Spring Batch - Read files from Aws S3

sve picture sve · Jun 14, 2015 · Viewed 10.6k times · Source

I am trying to read files from AWS S3 and process it with Spring Batch:

Can a Spring Itemreader process this Task? If so, How do I pass the credentials to S3 client and config my spring xml to read a file or multiple files

<bean id="itemReader" class=""org.springframework.batch.item.file.FlatFileItemReader"">
    <property name="resource" value=""${aws.file.name}"" />
    </bean>

Answer

mtoutcalt picture mtoutcalt · Jul 17, 2015

Update To use the Spring-cloud-AWS you would still use the FlatFileItemReader but now you don't need to make a custom extended Resource.

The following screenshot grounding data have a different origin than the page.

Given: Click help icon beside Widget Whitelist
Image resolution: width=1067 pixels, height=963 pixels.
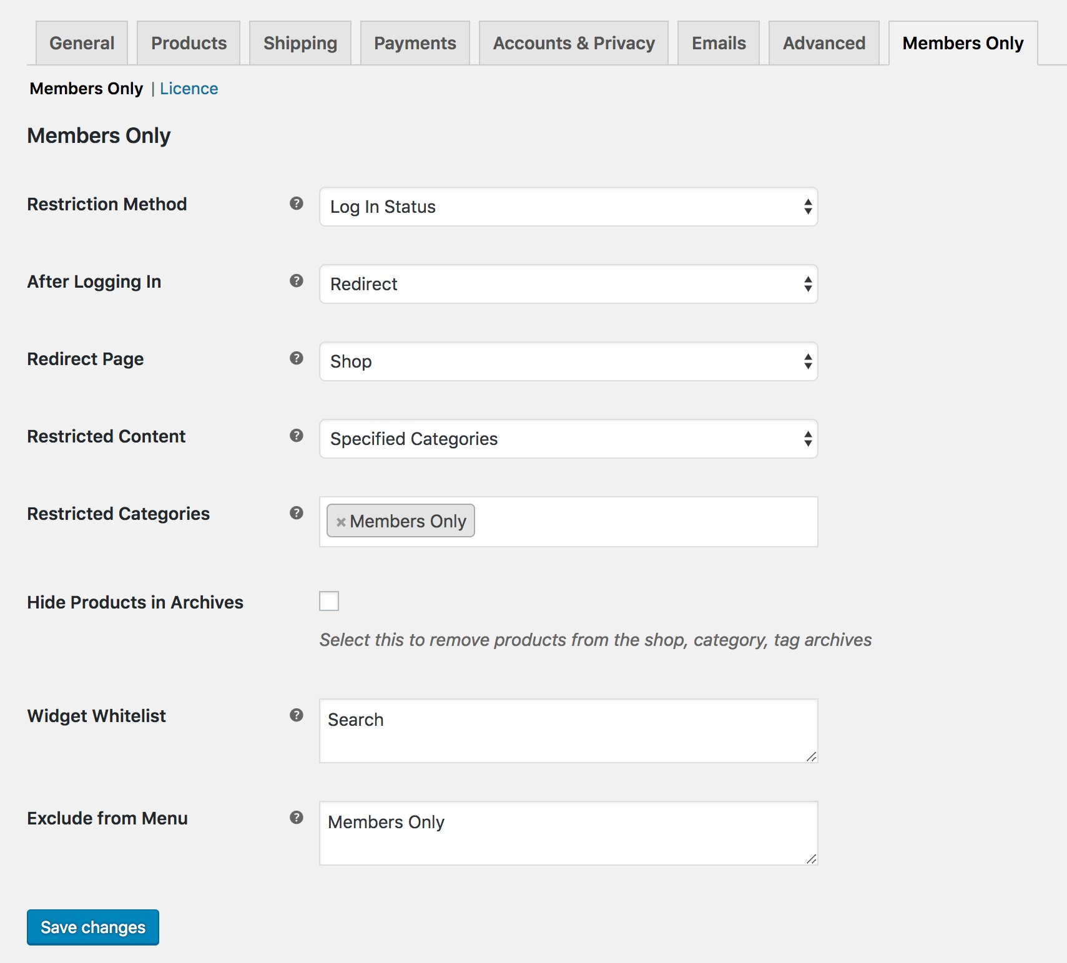Looking at the screenshot, I should [297, 715].
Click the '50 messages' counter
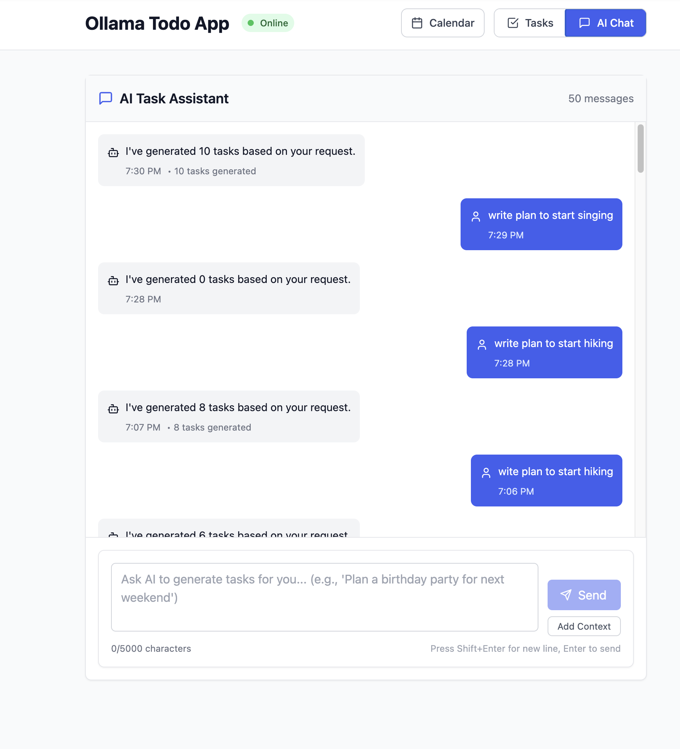The width and height of the screenshot is (680, 749). (601, 99)
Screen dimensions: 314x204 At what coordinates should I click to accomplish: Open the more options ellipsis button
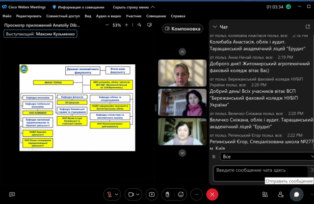click(x=196, y=194)
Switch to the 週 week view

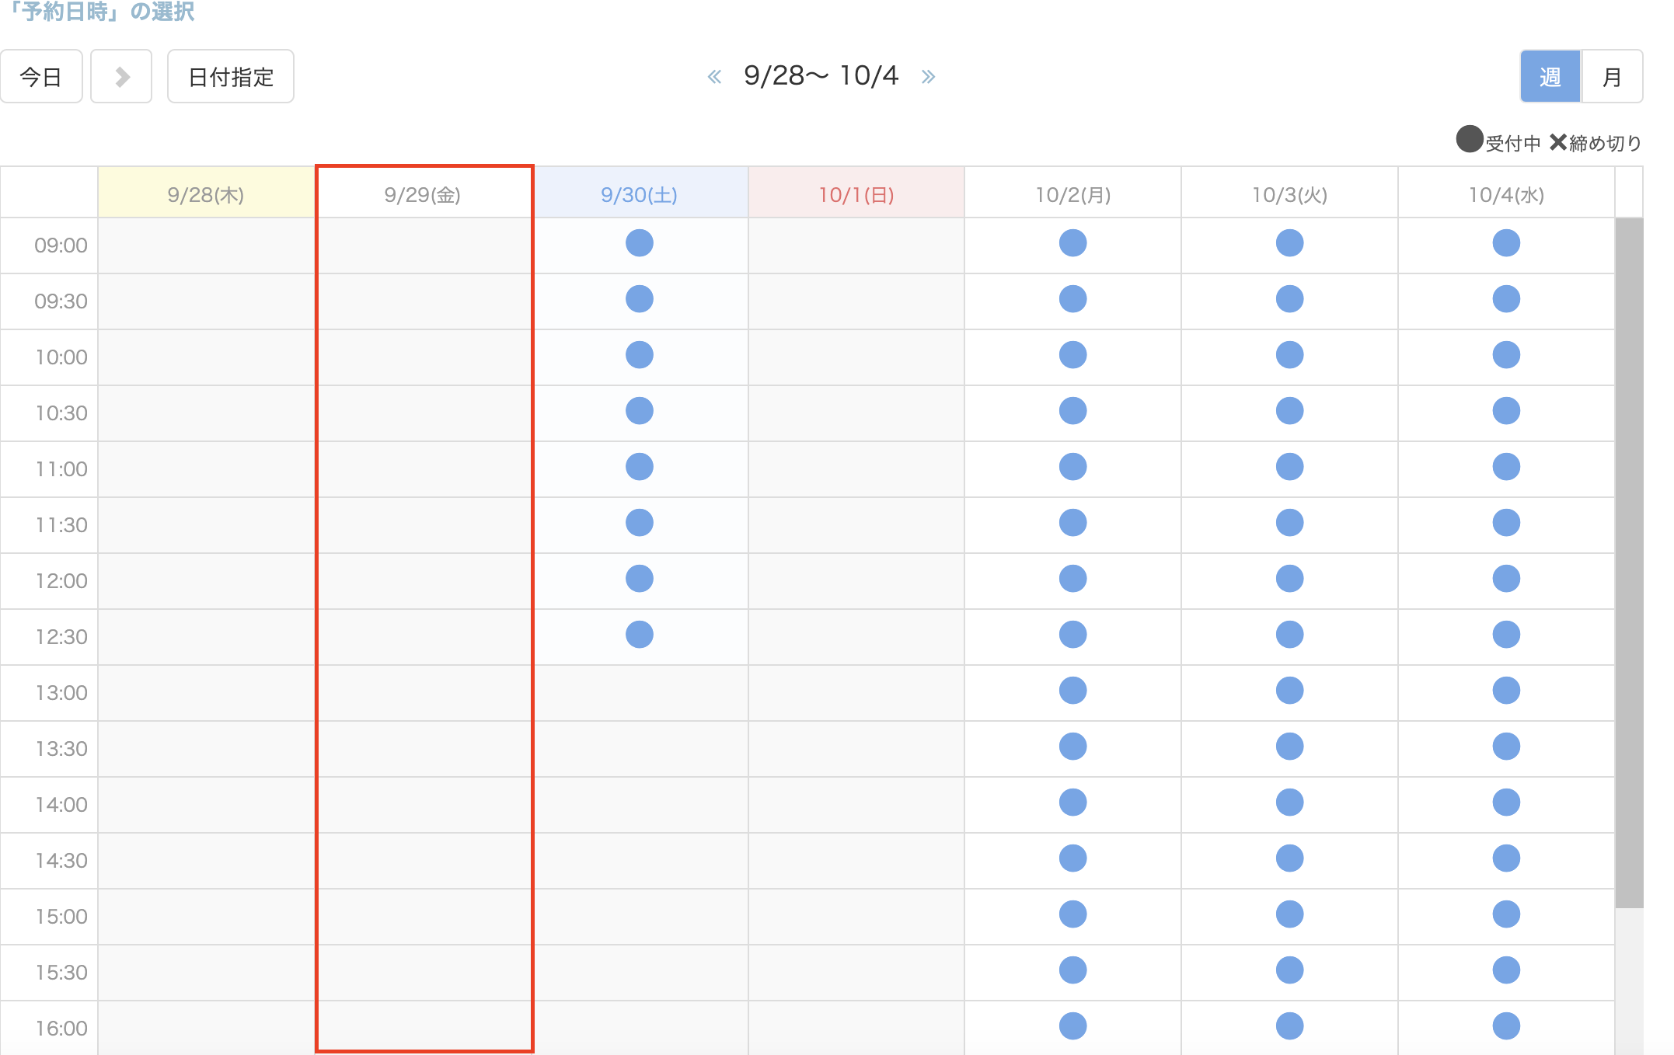click(1550, 77)
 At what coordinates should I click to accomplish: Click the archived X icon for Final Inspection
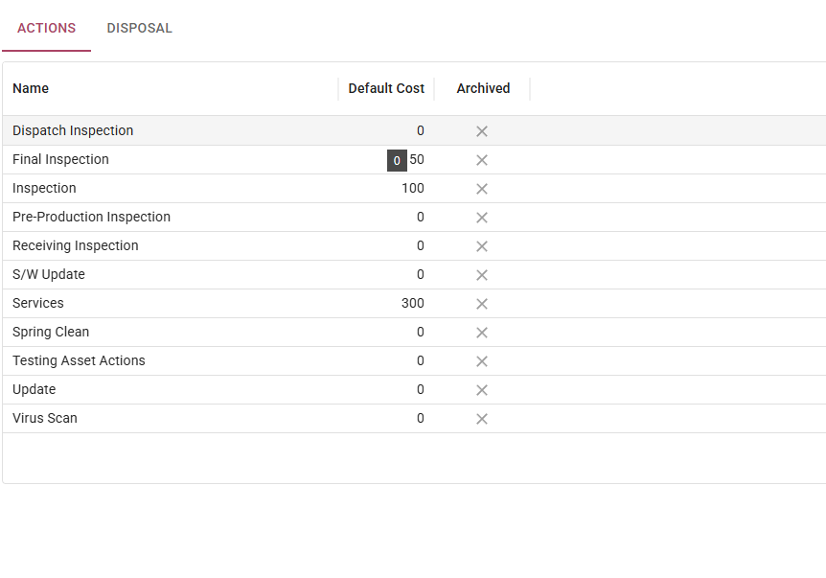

Instead you set up a aws-context and give it your S3Client bean.

    <aws-context:context-resource-loader amazon-s3="amazonS3Client"/>

The reader would be set up like any other reader - the only thing that's unique here is that you would now autowire your ResourceLoader

@Autowired
private ResourceLoader resourceLoader;

and then set that resourceloader:

@Bean
public FlatFileItemReader<Map<String, Object>> AwsItemReader() {
    FlatFileItemReader<Map<String, Object>> reader = new FlatFileItemReader<>();
    reader.setLineMapper(new JsonLineMapper());
    reader.setRecordSeparatorPolicy(new JsonRecordSeparatorPolicy());
    reader.setResource(resourceLoader.getResource("s3://" + amazonS3Bucket + "/" + file));
    return reader;
}

I would use the FlatFileItemReader and the customization that needs to take place is making your own S3 Resource object. Extend Spring's AbstractResource to create your own AWS resource that contains the AmazonS3 Client, bucket and file path info etc..

For the getInputStream use the Java SDK:

        S3Object object = s3Client.getObject(new GetObjectRequest(bucket, awsFilePath));
        return object.getObjectContent();

Then for contentLength -

return s3Client.getObjectMetadata(bucket, awsFilePath).getContentLength();

and lastModified use

.getLastModified().getTime();

The Resource you make will have the AmazonS3Client which contains all the info your spring-batch app needs to communicate with S3. Here's what it could look like with Java config.

    reader.setResource(new AmazonS3Resource(amazonS3Client, amazonS3Bucket, inputFile));